Thermische contactgeleiding is de studie van warmtegeleiding tussen vaste lichamen die met elkaar in contact komen. Vaak wordt een temperatuurdaling waargenomen op het grensvlak tussen de twee oppervlakken die met elkaar in contact komen. Dit verschijnsel zou het gevolg zijn van een thermische contactweerstand tussen de contactoppervlakken. De interfaciale thermische weerstand is een maat voor de weerstand van een interface tegen thermische stroming. Deze thermische weerstand verschilt van de contactweerstand, aangezien zij zelfs bestaat bij atomair perfecte grensvlakken. Inzicht in de thermische weerstand aan het grensvlak tussen twee materialen is van primordiaal belang bij de studie van de thermische eigenschappen. De inter-moleculaire overdracht van energie kan voornamelijk plaatsvinden door elastische impact, zoals in vloeistoffen, of door vrije-elektronendiffusie, zoals in metalen, of fonontrilling, zoals in isolatoren. In isolatoren wordt de warmtestroom bijna geheel door fonentrillingen overgebracht.
Metalen (b.v. koper, platina, goud, enz.) zijn gewoonlijk goede geleiders van thermische energie. Dit is het gevolg van de chemische binding van metalen: metaalbindingen (in tegenstelling tot covalente of ionische bindingen) hebben vrij bewegende elektronen die de thermische energie snel door het metaal geleiden. De elektronenvloeistof van een geleidende metalen vaste stof geleidt het grootste deel van de warmteflux door de vaste stof. De fonoflux is nog aanwezig, maar draagt minder energie over. Elektronen geleiden ook elektrische stroom door geleidende vaste stoffen, en de thermische en elektrische geleidbaarheid van de meeste metalen hebben ongeveer dezelfde verhouding. Een goede elektrische geleider, zoals koper, geleidt ook goed warmte. Thermo-elektriciteit wordt veroorzaakt door de wisselwerking tussen warmteflux en elektrische stroom. Warmtegeleiding in een vaste stof is direct analoog aan diffusie van deeltjes in een vloeistof, in de situatie dat er geen vloeistofstromen zijn.

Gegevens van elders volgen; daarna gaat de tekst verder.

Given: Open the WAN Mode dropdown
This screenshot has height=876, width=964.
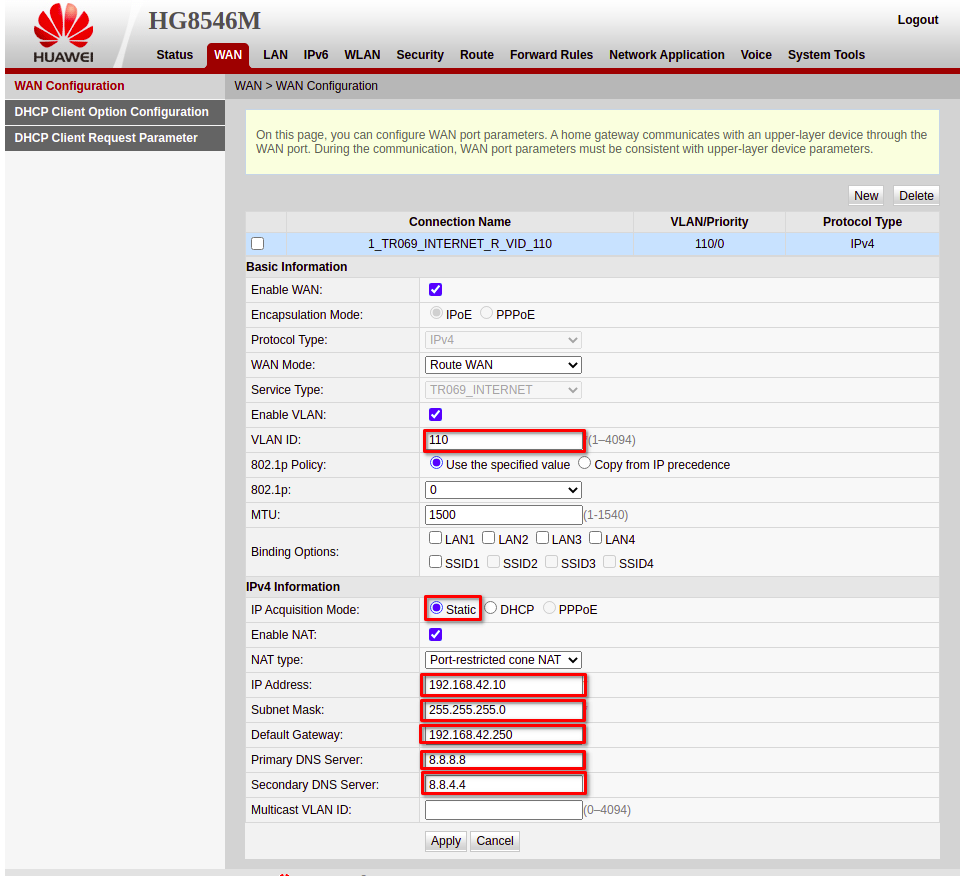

In gassen vindt warmteoverdracht plaats door botsingen van gasmoleculen met elkaar. Bij afwezigheid van convectie, die betrekking heeft op een bewegende vloeistof- of gasfase, is de warmtegeleiding door een gasfase sterk afhankelijk van de samenstelling en druk van deze fase, en met name van het gemiddelde vrije pad van gasmoleculen ten opzichte van de grootte van de gasspleet, zoals gegeven door het Knudsen-getal K n {Displaystyle K_{n}}
.
Om het geleidingsgemak van een bepaald medium te kwantificeren, gebruiken ingenieurs de warmtegeleidingscoëfficiënt, ook bekend als de geleidingsconstante of geleidingscoëfficiënt, k. In warmtegeleidingscoëfficiënt is k gedefinieerd als “de hoeveelheid warmte, Q, die in tijd (t) door een dikte (L), in een richting loodrecht op een oppervlak (A), wordt overgedragen als gevolg van een temperatuurverschil (ΔT) “. De warmtegeleiding is een materiaaleigenschap die voornamelijk afhankelijk is van de fase van het medium, de temperatuur, de dichtheid en de moleculaire binding. De thermische effusiviteit is een van de geleidbaarheid afgeleide grootheid, die een maat is voor het vermogen om thermische energie met de omgeving uit te wisselen.
Steady-state geleidingEdit
Steady-state geleiding is de vorm van geleiding die optreedt wanneer het (de) temperatuurverschil(len) die de geleiding aansturen constant zijn, zodat (na een equilibratietijd) de ruimtelijke verdeling van de temperaturen (temperatuurveld) in het geleidende object niet verder verandert. Alle partiële afgeleiden van de temperatuur in de ruimte kunnen dus nul zijn of niet-nulwaarden hebben, maar alle afgeleiden van de temperatuur in de tijd zijn uniform nul. In een stationaire geleiding is de hoeveelheid warmte die een regio van een voorwerp binnenkomt gelijk aan de hoeveelheid warmte die er weer uitgaat (als dat niet zo was, zou de temperatuur stijgen of dalen, omdat in een regio thermische energie wordt aangeboord of gevangen).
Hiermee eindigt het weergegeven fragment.